Francisco José de Goya (1746 - 1828)
The noted painter and printmaker was born in Fuendetodos, a village in northern Spain, later settling with his family in Saragossa. In his early teens, he apprenticed to the painter José Luzan, then continued his studies in Italy. Upon his return, he executed a commission for frescoes in the cathedral in Saragossa, which established his reputation. Beginning in 1775, and for the next seventeen years, Goya created designs for the royal tapestry factory in Madrid, providing him with a feel for scenes from everyday life and a broader understanding of the human condition. His style evolved as well, influenced as it was by the work of Velazquez. He became a portrait painter to the Spanish aristocracy, was elected to the Royal Academy of San Fernando in 1780, named painter to the king in 1786, and made a court painter in 1789.
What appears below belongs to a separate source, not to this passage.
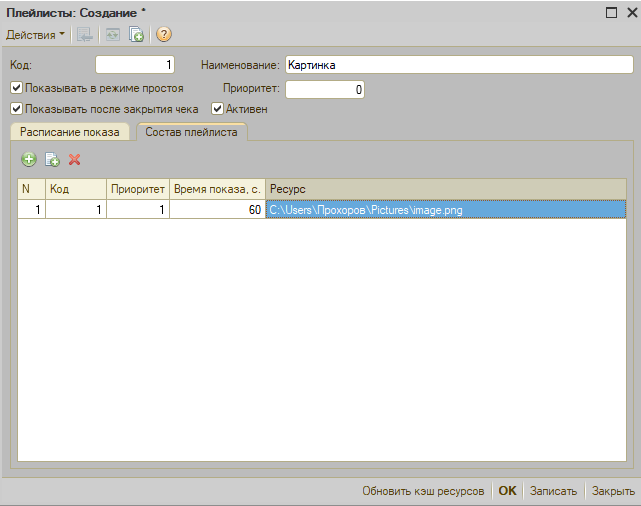This screenshot has width=641, height=506.
Task: Click 'Обновить кэш ресурсов' button
Action: (x=423, y=491)

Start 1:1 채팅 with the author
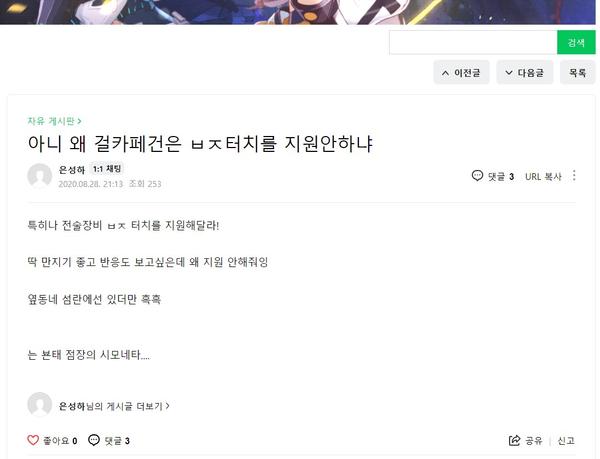click(x=107, y=169)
In 1792, Goya became permanently deaf, an isolation that left him increasingly preoccupied with the fantasies and inventions of his imagination and with critical and satirical observations of mankind. He evolved a bold, free new style, and in 1799 he published the Caprichos, a series of etchings satirizing human folly and weakness. Goya's portraits became incisive subjective portrayals of his subjects as he saw them. He expressed his horror of armed conflict in The Disasters of War, a series of starkly realistic etching which were not published until 1863, long after Goya's death. In 1816 he published his etchings on bullfighting, called the Tauromaquia.
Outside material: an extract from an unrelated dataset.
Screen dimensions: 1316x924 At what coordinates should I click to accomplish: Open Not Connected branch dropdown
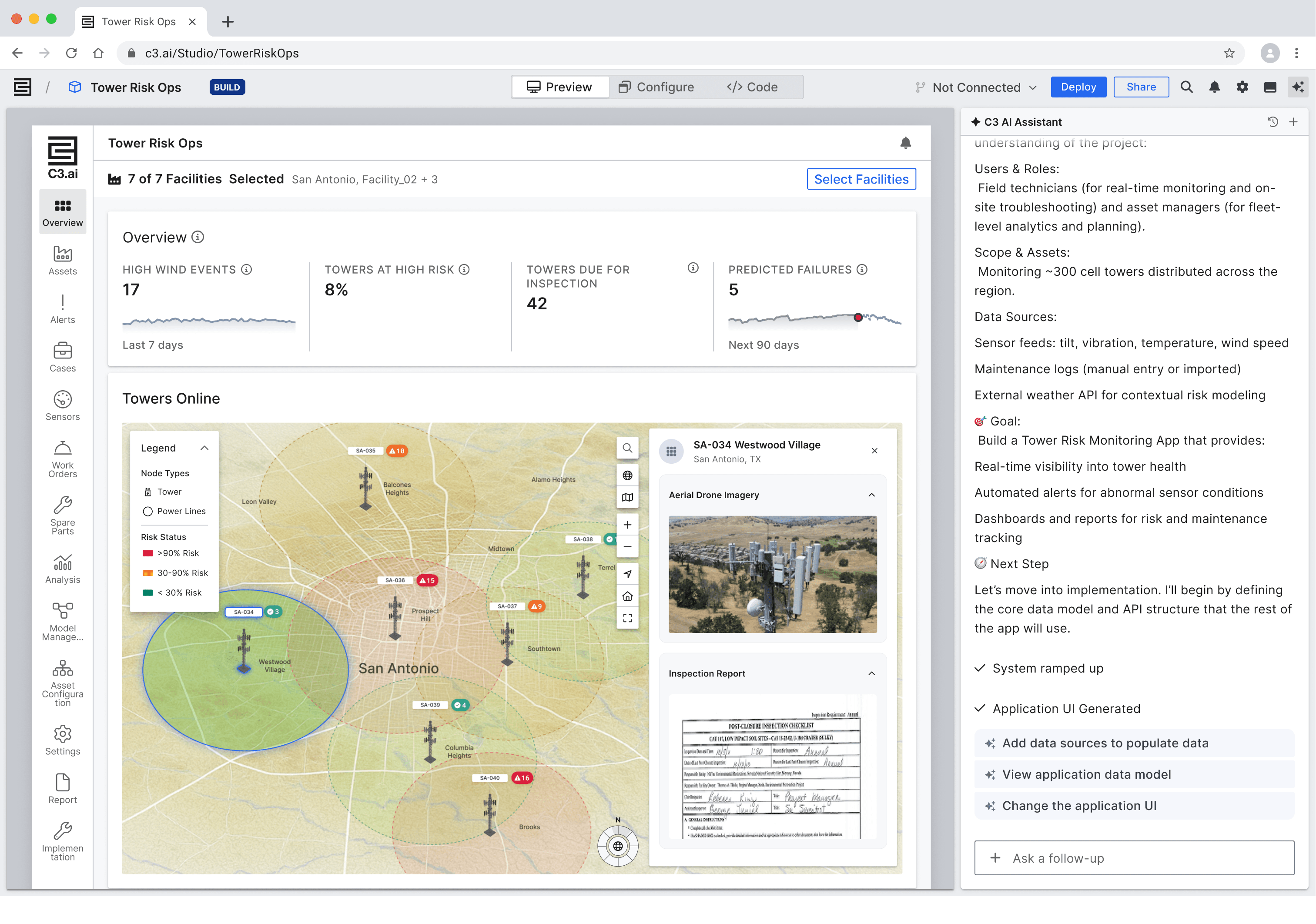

In 1824, Goya went into voluntary exile in France. He settled in Bordeaux, where he died.
Etching, ca. 1824 - 1828; Image size 4-3/4” x 7-3/8”; sheet size 9½” x 13”. This impression is a restrike, number five from a total of seven impressions printed by Russell A. Limbach in 1960 at the Davison Art Center, Wesleyan University, for Philip Hofer (1898 - 1984), founder of the Department of Printing and Graphic Arts of the Houghton Library, Harvard University. Ex collection Harold Hugo (1910 - 1985), President of Meriden Gravure Company. A superb, dark impression in fine condition.